- **WHAT THE EXERCISE ASKS**
Read the records below and copy each line that contains "agent".

Top of DATA TO USE

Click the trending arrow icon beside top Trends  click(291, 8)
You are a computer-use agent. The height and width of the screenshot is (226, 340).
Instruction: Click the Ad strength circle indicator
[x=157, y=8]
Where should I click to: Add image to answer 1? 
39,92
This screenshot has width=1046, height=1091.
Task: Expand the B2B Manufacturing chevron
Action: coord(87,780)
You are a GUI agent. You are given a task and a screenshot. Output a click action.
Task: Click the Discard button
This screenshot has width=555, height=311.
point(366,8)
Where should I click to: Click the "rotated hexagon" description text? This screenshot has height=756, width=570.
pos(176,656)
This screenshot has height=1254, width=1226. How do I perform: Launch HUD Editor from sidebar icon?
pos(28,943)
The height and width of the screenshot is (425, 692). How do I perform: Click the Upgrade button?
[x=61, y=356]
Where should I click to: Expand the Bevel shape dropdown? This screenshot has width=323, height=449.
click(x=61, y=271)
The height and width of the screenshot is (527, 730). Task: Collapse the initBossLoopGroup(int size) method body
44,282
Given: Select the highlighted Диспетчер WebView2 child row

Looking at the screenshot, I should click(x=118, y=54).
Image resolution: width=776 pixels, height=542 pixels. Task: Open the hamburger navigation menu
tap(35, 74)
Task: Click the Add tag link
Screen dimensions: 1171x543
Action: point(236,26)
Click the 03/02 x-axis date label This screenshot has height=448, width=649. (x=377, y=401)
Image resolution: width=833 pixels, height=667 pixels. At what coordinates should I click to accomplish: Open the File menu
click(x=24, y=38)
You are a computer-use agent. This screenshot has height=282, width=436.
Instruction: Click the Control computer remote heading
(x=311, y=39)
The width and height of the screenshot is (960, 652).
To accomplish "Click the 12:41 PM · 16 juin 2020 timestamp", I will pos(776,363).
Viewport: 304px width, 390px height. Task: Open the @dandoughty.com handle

Bottom of DATA TO USE

- **ANSWER BOX**
You are a computer-use agent. The height and width of the screenshot is (226, 340).
You are a GUI agent. You are given a task and a screenshot. Output a click action.
You are a computer-use agent. This screenshot has height=282, width=436.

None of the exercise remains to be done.